I’ve worked, as I’m sure you have, with both delightful and cringe-worthy folks. In fact, I bet we’ve all taken our turn filling these roles.
According to Judith and Richard Glaser, conversations that feature castigation, blame, and negative judgments tend to linger with us much longer than those where we’re the recipients of praise and admiration. “Chemistry plays a big role in this phenomenon” the Glasers contend. Cortisol, whose production is stimulated by unpleasant dialogues, produces effects that hang around for about 26 hours. Oxytocin, which makes you feel good, metabolizes more quickly. Hey, isn’t that always the way? And that’s why the bad things people say to us linger on and the good things dissipate.
In the wonderful world of work, what this all means is that managers, in particular, need to be very careful how they conduct conversations with subordinates. The Glasers note that cortisol-producing conversations shut down our critical thinking capabilities, making us more reactive, sensitive, and prone to perceive “greater judgment and negativity than actually exists.”
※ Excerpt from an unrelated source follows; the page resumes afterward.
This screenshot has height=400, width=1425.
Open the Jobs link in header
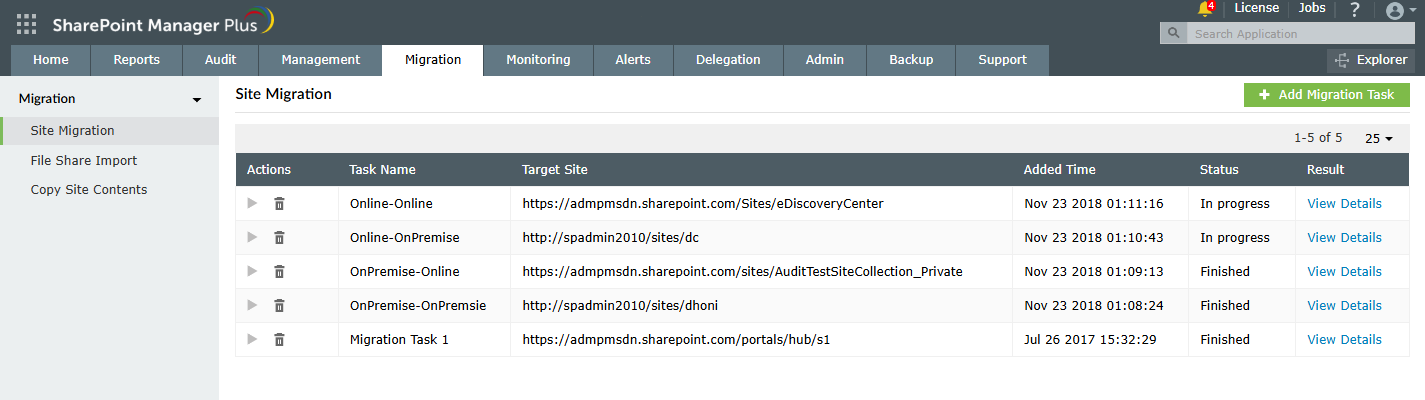pyautogui.click(x=1311, y=8)
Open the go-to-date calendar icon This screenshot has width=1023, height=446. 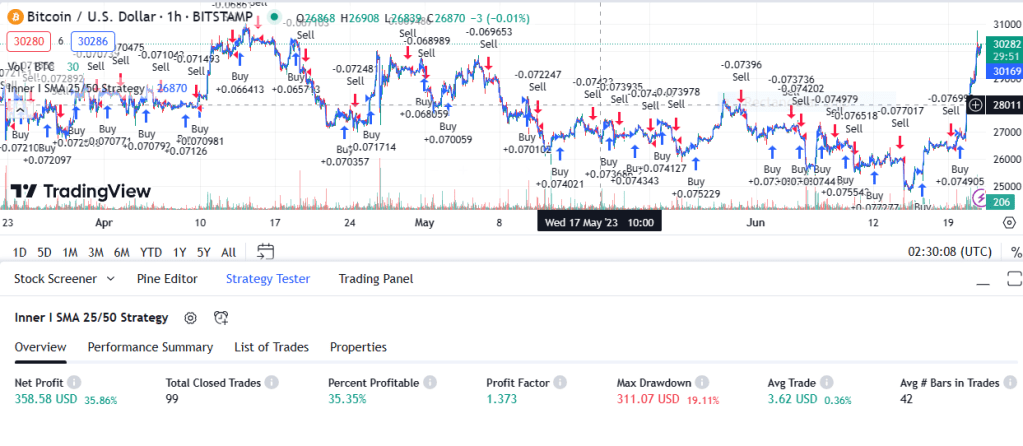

The Glasers conducted a study which revealed, interestingly, that leaders tend to give themselves credit for greater benevolence than they should. They typically send mixed signals through a blend of positive and negative behaviors. The dissonance experienced by their followers amps up cortisol production and reduces C-IQ—“a person’s ability to connect and think innovatively, empathetically, creatively and strategically with others.”
What a cogent explanation of our tendency to remember negative behavior and communications and to feel off-balance and uneasy when in the presence of someone who delivers mixed messages. I once worked for a manager like that and couldn’t wait to leave.